> [What to work on]:
Locate "The height and" in the records below, then copy its line and every following line exactly, without the pictures.

> [Dataset entries]:
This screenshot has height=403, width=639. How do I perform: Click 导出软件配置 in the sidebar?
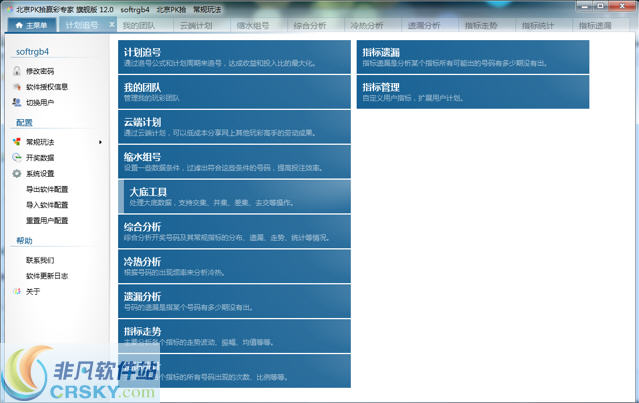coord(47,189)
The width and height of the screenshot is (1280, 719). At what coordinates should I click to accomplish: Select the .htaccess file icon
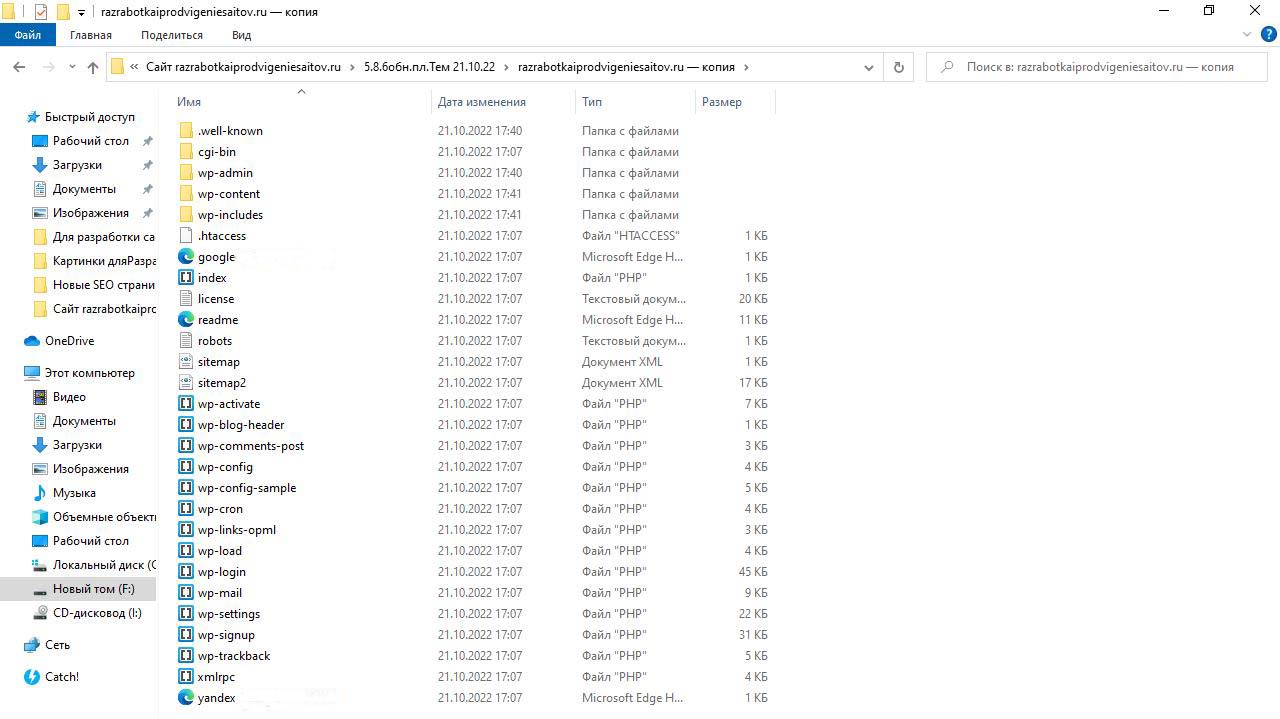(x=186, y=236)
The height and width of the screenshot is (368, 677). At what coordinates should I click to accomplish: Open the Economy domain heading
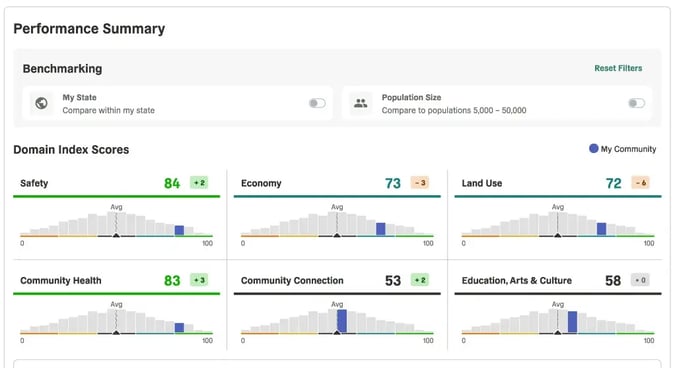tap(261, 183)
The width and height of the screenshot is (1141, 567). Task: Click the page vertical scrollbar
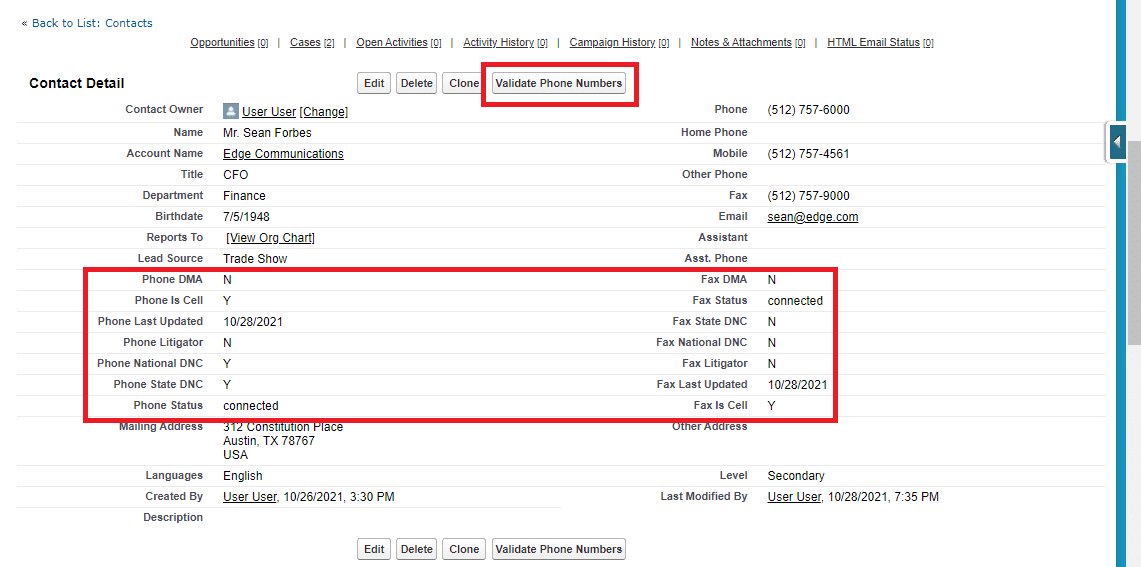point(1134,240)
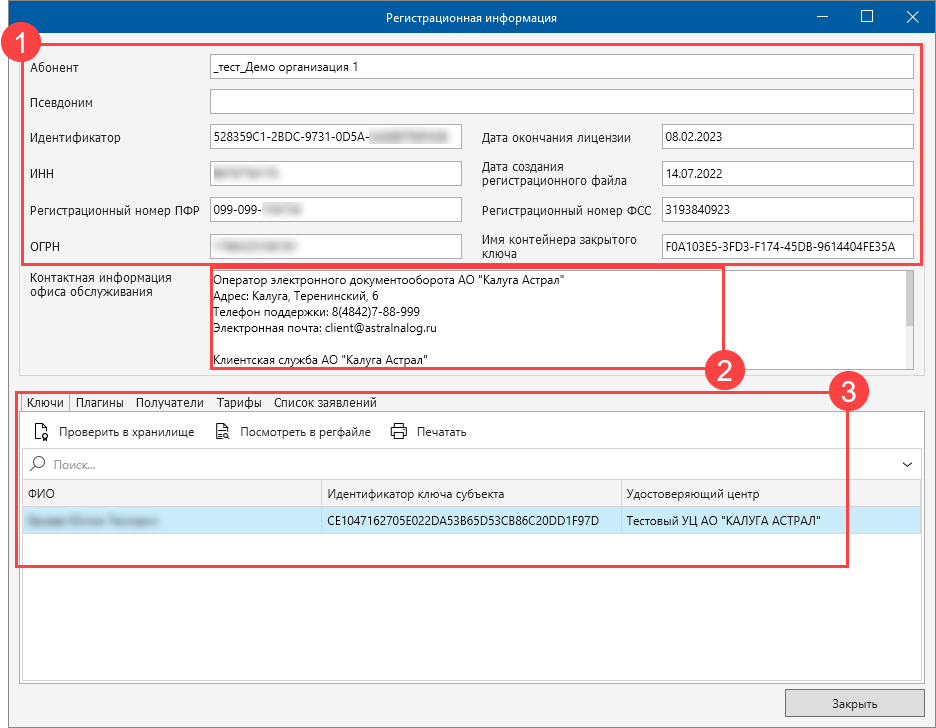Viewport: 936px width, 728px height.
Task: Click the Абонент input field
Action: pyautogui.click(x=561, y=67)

> [Exercise answer]:
The height and width of the screenshot is (368, 677). At what coordinates should I click to accomplish: Open the Economy domain heading
tap(261, 183)
The width and height of the screenshot is (1141, 567). Task: Click the page vertical scrollbar
point(1134,240)
Viewport: 936px width, 728px height.
Task: Click the Абонент input field
Action: pyautogui.click(x=561, y=67)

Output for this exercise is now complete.